## AIM OF THE TASK
Set down, in full, every record in the block.

[Collected data]
=-=-=-=-=

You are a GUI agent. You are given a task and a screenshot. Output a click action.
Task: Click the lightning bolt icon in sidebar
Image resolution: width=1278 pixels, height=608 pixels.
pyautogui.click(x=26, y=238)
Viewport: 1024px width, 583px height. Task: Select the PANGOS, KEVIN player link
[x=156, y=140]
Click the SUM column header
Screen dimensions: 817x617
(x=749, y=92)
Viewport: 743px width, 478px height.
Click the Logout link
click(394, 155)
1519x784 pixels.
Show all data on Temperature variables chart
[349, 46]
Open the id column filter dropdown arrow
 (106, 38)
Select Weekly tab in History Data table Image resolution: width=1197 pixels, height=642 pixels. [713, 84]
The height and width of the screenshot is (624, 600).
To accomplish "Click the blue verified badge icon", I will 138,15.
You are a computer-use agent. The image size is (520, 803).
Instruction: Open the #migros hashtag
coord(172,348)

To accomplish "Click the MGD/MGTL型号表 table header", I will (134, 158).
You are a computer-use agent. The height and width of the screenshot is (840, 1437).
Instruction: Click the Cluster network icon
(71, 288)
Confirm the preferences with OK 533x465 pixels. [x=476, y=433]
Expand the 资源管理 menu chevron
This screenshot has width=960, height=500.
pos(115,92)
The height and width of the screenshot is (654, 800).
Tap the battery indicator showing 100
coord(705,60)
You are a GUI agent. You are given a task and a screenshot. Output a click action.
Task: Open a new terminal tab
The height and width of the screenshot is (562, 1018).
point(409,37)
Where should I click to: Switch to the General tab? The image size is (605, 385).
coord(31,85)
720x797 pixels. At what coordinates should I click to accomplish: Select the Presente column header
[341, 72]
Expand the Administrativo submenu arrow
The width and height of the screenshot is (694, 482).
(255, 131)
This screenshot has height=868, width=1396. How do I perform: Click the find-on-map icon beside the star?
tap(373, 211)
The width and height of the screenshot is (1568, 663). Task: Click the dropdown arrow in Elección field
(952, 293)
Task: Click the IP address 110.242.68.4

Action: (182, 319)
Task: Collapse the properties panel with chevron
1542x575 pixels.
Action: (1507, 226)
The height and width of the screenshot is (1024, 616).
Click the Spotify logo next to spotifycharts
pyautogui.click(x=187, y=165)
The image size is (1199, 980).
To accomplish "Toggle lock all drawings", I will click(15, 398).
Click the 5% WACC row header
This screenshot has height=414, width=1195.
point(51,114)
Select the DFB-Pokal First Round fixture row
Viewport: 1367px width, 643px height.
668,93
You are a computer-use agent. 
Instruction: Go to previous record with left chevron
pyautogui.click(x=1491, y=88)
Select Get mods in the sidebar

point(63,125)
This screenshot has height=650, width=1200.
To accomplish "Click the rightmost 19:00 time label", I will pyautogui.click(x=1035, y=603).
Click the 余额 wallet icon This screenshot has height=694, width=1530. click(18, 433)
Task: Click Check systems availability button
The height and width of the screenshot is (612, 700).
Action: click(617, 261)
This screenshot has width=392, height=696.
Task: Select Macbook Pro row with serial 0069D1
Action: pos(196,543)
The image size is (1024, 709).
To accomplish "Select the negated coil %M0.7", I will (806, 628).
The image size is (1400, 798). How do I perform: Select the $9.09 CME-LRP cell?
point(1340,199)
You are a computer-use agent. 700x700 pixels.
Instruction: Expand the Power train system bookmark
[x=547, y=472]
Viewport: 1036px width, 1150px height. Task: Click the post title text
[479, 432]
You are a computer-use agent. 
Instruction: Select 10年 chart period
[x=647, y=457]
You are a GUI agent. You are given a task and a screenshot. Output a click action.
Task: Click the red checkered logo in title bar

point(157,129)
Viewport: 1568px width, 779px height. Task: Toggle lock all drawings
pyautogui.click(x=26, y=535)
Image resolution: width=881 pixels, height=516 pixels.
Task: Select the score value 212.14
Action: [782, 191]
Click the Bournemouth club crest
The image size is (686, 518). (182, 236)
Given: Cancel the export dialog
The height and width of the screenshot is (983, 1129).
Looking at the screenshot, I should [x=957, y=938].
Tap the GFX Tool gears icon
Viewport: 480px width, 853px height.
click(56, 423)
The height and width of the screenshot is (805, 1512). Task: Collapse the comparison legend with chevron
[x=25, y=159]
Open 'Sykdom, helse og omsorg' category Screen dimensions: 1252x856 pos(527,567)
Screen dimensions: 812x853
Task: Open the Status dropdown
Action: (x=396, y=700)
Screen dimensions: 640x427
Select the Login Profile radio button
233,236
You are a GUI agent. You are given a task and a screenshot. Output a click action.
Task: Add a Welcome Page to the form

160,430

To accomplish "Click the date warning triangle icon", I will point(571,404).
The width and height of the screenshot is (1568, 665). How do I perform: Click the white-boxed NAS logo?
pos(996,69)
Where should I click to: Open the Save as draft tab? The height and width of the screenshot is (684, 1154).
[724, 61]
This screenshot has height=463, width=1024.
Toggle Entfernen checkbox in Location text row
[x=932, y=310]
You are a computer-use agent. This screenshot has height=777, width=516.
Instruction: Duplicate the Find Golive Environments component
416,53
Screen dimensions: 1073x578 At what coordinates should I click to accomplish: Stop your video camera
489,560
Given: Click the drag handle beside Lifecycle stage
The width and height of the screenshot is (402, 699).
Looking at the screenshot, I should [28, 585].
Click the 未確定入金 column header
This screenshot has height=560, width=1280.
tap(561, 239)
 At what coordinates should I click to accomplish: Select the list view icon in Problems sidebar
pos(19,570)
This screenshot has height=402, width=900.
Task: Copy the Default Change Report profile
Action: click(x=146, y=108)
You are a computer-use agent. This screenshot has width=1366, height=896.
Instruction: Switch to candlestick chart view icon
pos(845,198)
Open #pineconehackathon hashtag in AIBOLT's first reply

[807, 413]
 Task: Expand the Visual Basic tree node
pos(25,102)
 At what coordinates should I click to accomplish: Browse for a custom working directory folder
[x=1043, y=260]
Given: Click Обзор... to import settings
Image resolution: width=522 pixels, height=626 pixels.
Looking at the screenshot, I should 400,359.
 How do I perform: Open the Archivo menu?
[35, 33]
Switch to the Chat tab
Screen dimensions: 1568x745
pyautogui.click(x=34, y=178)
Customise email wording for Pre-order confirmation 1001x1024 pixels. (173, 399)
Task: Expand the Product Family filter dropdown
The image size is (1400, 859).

=-=-=-=-=

## OUTPUT OF THE EXERCISE
You are a GUI agent. You are given a task and a screenshot. Output a click action.
Task: Click the lightning bolt icon in sidebar
Image resolution: width=1278 pixels, height=608 pixels.
pyautogui.click(x=26, y=238)
Viewport: 1024px width, 583px height. Task: Select the PANGOS, KEVIN player link
[x=156, y=140]
Click the SUM column header
Screen dimensions: 817x617
(x=749, y=92)
Viewport: 743px width, 478px height.
Click the Logout link
click(394, 155)
1519x784 pixels.
Show all data on Temperature variables chart
[349, 46]
Open the id column filter dropdown arrow
 (106, 38)
Select Weekly tab in History Data table Image resolution: width=1197 pixels, height=642 pixels. [713, 84]
The height and width of the screenshot is (624, 600).
To accomplish "Click the blue verified badge icon", I will 138,15.
You are a computer-use agent. The image size is (520, 803).
Instruction: Open the #migros hashtag
coord(172,348)

To accomplish "Click the MGD/MGTL型号表 table header", I will (134, 158).
You are a computer-use agent. The height and width of the screenshot is (840, 1437).
Instruction: Click the Cluster network icon
(71, 288)
Confirm the preferences with OK 533x465 pixels. [x=476, y=433]
Expand the 资源管理 menu chevron
This screenshot has width=960, height=500.
pos(115,92)
The height and width of the screenshot is (654, 800).
Tap the battery indicator showing 100
coord(705,60)
You are a GUI agent. You are given a task and a screenshot. Output a click action.
Task: Open a new terminal tab
The height and width of the screenshot is (562, 1018).
point(409,37)
Where should I click to: Switch to the General tab? The image size is (605, 385).
coord(31,85)
720x797 pixels. At what coordinates should I click to accomplish: Select the Presente column header
[341, 72]
Expand the Administrativo submenu arrow
The width and height of the screenshot is (694, 482).
(255, 131)
This screenshot has height=868, width=1396. How do I perform: Click the find-on-map icon beside the star?
tap(373, 211)
The width and height of the screenshot is (1568, 663). Task: Click the dropdown arrow in Elección field
(952, 293)
Task: Click the IP address 110.242.68.4

Action: (182, 319)
Task: Collapse the properties panel with chevron
1542x575 pixels.
Action: (1507, 226)
The height and width of the screenshot is (1024, 616).
Click the Spotify logo next to spotifycharts
pyautogui.click(x=187, y=165)
The image size is (1199, 980).
To accomplish "Toggle lock all drawings", I will click(15, 398).
Click the 5% WACC row header
This screenshot has height=414, width=1195.
point(51,114)
Select the DFB-Pokal First Round fixture row
Viewport: 1367px width, 643px height.
668,93
You are a computer-use agent. 
Instruction: Go to previous record with left chevron
pyautogui.click(x=1491, y=88)
Select Get mods in the sidebar

point(63,125)
This screenshot has height=650, width=1200.
To accomplish "Click the rightmost 19:00 time label", I will pyautogui.click(x=1035, y=603).
Click the 余额 wallet icon This screenshot has height=694, width=1530. click(18, 433)
Task: Click Check systems availability button
The height and width of the screenshot is (612, 700).
Action: click(617, 261)
This screenshot has width=392, height=696.
Task: Select Macbook Pro row with serial 0069D1
Action: pos(196,543)
The image size is (1024, 709).
To accomplish "Select the negated coil %M0.7", I will (806, 628).
The image size is (1400, 798). How do I perform: Select the $9.09 CME-LRP cell?
point(1340,199)
You are a computer-use agent. 700x700 pixels.
Instruction: Expand the Power train system bookmark
[x=547, y=472]
Viewport: 1036px width, 1150px height. Task: Click the post title text
[479, 432]
You are a computer-use agent. 
Instruction: Select 10年 chart period
[x=647, y=457]
You are a GUI agent. You are given a task and a screenshot. Output a click action.
Task: Click the red checkered logo in title bar

point(157,129)
Viewport: 1568px width, 779px height. Task: Toggle lock all drawings
pyautogui.click(x=26, y=535)
Image resolution: width=881 pixels, height=516 pixels.
Task: Select the score value 212.14
Action: [782, 191]
Click the Bournemouth club crest
The image size is (686, 518). (182, 236)
Given: Cancel the export dialog
The height and width of the screenshot is (983, 1129).
Looking at the screenshot, I should [x=957, y=938].
Tap the GFX Tool gears icon
Viewport: 480px width, 853px height.
click(56, 423)
The height and width of the screenshot is (805, 1512). Task: Collapse the comparison legend with chevron
[x=25, y=159]
Open 'Sykdom, helse og omsorg' category Screen dimensions: 1252x856 pos(527,567)
Screen dimensions: 812x853
Task: Open the Status dropdown
Action: (x=396, y=700)
Screen dimensions: 640x427
Select the Login Profile radio button
233,236
You are a GUI agent. You are given a task and a screenshot. Output a click action.
Task: Add a Welcome Page to the form

160,430

To accomplish "Click the date warning triangle icon", I will point(571,404).
The width and height of the screenshot is (1568, 665). How do I perform: Click the white-boxed NAS logo?
pos(996,69)
Where should I click to: Open the Save as draft tab? The height and width of the screenshot is (684, 1154).
[724, 61]
This screenshot has height=463, width=1024.
Toggle Entfernen checkbox in Location text row
[x=932, y=310]
You are a computer-use agent. This screenshot has height=777, width=516.
Instruction: Duplicate the Find Golive Environments component
416,53
Screen dimensions: 1073x578 At what coordinates should I click to accomplish: Stop your video camera
489,560
Given: Click the drag handle beside Lifecycle stage
The width and height of the screenshot is (402, 699).
Looking at the screenshot, I should [28, 585].
Click the 未確定入金 column header
This screenshot has height=560, width=1280.
tap(561, 239)
 At what coordinates should I click to accomplish: Select the list view icon in Problems sidebar
pos(19,570)
This screenshot has height=402, width=900.
Task: Copy the Default Change Report profile
Action: click(x=146, y=108)
You are a computer-use agent. This screenshot has width=1366, height=896.
Instruction: Switch to candlestick chart view icon
pos(845,198)
Open #pineconehackathon hashtag in AIBOLT's first reply

[807, 413]
 Task: Expand the Visual Basic tree node
pos(25,102)
 At what coordinates should I click to accomplish: Browse for a custom working directory folder
[x=1043, y=260]
Given: Click Обзор... to import settings
Image resolution: width=522 pixels, height=626 pixels.
Looking at the screenshot, I should 400,359.
 How do I perform: Open the Archivo menu?
[35, 33]
Switch to the Chat tab
Screen dimensions: 1568x745
pyautogui.click(x=34, y=178)
Customise email wording for Pre-order confirmation 1001x1024 pixels. (173, 399)
Task: Expand the Product Family filter dropdown
The image size is (1400, 859).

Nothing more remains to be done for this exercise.